Je suis pompier. J’ai 27 ans et depuis maintenant cinq ans je travaille dans une caserne de Montréal. Au travail, je n’ai jamais dit à personne que j’étais gai. Et comme je n’ai pas de manières efféminées, je crois vraiment que personne ne peut s’en douter. Je ne sais pas si cela changerait quelque chose si on l’apprenait. Peut-être pas. Mais je me souviens qu’à l’Institut où j’ai reçu ma formation, je l’avais confié à mes deux meilleurs amis, qui s’étonnaient de ne jamais me voir avec des filles. Ils n’avaient pas ri, ne s’étaient pas moqués, avaient même dit comprendre mon silence. Pourtant le lendemain, à l’école, tout le monde était au courant, et de là, c’est devenu moins sympathique : des regards en coin, des sourires entendus, des petits gestes moqueurs ou pire : la prise de distance, comme si j’étais contagieux ou même dangereux !
Alors, maintenant j’aime mieux garder ça pour moi. Au début de mon affectation dans cette caserne, j’avais tellement peur que ma réputation m’ait suivi, que j’en ai même rajouté un peu. Je m’extasiais à chaque début de mois devant les charmes de la calendar girl mensuelle. Il y a de cette sorte de calendrier dans tous les postes de pompiers. J’accompagnais même parfois les gars aux danseuses et je criais et sifflais avec eux à l’arrivée de la fille sur scène. Une fois, il m’est même arrivé de payer des danses à notre table et je crois avoir eu l’air convaincant en roulant les yeux et en salivent. Ce soir-là, j’ai vomi en rentrant chez moi. Au party annuel de la caserne, je me faisais toujours accompagner par l’une ou l’autre de mes bonnes amies. Pour le show, je la choisis jolie et complice. Elles aiment ça faire semblant d’être folles de moi, même que des fois elles en mettent un peu trop à mon goût. Puis, en revenant, on rit un bon coup en se rappelant les regards presque jaloux de mes confrères moins bien escortés ou du moins par des filles pas mal moins entreprenantes.

| Entrées enregistrées |
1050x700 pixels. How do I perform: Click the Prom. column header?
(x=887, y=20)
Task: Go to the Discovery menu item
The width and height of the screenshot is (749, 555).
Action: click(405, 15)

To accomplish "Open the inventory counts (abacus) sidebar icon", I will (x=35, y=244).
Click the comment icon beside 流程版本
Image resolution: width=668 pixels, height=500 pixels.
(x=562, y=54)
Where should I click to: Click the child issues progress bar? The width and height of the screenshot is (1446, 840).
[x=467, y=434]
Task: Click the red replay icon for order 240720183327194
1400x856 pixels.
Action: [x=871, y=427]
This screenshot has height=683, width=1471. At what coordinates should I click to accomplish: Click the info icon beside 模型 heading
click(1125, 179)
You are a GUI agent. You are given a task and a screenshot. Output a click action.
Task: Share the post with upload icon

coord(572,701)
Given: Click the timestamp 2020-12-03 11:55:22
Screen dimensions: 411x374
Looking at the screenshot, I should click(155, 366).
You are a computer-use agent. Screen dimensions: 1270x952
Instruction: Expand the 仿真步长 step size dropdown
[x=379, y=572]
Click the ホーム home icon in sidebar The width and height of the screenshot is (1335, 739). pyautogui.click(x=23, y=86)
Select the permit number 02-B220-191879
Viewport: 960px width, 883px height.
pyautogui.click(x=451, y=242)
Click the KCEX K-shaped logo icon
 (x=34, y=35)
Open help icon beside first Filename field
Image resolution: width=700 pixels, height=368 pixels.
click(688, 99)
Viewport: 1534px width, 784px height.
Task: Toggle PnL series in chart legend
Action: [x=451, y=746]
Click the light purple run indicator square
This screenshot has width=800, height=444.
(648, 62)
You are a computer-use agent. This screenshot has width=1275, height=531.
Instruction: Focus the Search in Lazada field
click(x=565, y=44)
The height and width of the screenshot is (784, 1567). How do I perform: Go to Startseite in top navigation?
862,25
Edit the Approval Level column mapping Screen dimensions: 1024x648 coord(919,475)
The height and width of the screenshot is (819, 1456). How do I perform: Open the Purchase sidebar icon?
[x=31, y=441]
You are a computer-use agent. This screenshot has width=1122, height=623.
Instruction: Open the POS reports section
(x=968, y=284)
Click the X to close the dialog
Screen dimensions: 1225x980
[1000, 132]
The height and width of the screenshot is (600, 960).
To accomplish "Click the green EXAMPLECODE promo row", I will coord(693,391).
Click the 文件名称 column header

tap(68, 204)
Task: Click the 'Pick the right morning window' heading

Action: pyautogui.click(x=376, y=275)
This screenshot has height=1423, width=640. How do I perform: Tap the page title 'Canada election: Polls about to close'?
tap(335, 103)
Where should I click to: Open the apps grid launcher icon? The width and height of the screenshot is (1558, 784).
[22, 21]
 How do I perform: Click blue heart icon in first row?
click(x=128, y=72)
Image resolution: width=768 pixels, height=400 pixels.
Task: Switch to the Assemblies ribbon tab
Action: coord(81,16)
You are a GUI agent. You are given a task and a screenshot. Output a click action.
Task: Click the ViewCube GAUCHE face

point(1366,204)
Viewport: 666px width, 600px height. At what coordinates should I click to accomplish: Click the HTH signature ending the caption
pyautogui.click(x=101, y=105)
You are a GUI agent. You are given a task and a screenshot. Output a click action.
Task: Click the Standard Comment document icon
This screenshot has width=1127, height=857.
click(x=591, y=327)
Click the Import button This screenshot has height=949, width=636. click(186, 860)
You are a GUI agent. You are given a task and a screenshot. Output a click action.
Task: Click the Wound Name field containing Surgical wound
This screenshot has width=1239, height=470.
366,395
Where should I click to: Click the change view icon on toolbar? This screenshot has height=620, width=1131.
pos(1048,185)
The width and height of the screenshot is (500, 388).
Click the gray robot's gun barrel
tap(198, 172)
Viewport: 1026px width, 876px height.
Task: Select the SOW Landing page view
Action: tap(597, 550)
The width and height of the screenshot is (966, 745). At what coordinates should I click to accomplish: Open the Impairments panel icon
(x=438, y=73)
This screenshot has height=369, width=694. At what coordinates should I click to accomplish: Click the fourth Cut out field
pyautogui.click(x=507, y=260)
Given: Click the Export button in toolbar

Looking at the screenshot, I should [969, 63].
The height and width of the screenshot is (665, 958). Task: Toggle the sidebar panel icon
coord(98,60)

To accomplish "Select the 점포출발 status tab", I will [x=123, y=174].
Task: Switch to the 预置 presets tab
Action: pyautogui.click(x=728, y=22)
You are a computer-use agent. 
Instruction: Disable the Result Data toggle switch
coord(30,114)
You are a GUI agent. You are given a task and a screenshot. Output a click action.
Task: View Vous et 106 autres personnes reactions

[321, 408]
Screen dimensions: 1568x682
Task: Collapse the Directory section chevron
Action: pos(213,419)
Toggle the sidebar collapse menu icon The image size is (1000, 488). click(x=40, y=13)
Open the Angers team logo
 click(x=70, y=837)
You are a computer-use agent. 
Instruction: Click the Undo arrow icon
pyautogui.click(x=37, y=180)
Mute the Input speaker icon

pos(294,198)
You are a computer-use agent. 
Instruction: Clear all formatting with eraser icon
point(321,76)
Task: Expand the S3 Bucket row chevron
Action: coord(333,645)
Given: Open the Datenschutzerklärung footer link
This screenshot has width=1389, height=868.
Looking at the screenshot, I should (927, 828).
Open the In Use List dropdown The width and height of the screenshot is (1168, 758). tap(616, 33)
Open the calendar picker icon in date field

| Problème court A |
Dans le témoignage du pompier, relevez toutes les attitudes énumérées après « c'est devenu moins sympathique ».
| Problème court B |
Reprenez le témoignage du pompier à partir de sa dernière phrase et prolongez-le.

| Résultat final A |
- des regards en coin
- des sourires entendus
- des petits gestes moqueurs
- la prise de distance

| Résultat final B |
Alors c’est ça, je fais semblant. Je crois que je n’ai pas le choix. Pompier, c’est un métier viril où la subtilité des blagues ne dépasse pas des allusions comme la longueur des boyaux, la qualité de pression, la force et la précision du jet ! Imaginez donc à quoi j’aurais droit si ça se savait ! Puis, je ne me sens pas du tout coupable de garder mon secret. Qui n’en a pas, des secrets ? J’en suis même venu à trouver ça plutôt amusant. Mon ami est également pompier, mais dans une autre caserne, en banlieue. On s’est rencontrés pendant notre stage. Ça parait donc normal que deux pompiers soient devenus les meilleurs chums du monde. Lui aussi garde ça pour lui… enfin, pour nous. La seule affaire plate dans tout ça, c’est qu’on n’ose pas habiter ensemble. On a peur. Bien oui peur… pas honte, juste peur. C’est sûr qu’ils ne pourraient pas nous mettre à la porte pour ça, on est trop bien protégés, mais peut-être que ça deviendrait assez invivable, puis les promotions, bien, je pense qu’il faudrait oublier ça. Vous imaginez, une tapette, chef des pompiers ? Même moi, cette idée-là me fait sourire, alors pensez un peu à tous ces bons gars virils qui seraient obligés de suivre les ordres d’une moumoune ! Mais ce n’est pas si grave, c’est sans doute le prix à payer pour avoir la paix, une certaine paix en tous cas.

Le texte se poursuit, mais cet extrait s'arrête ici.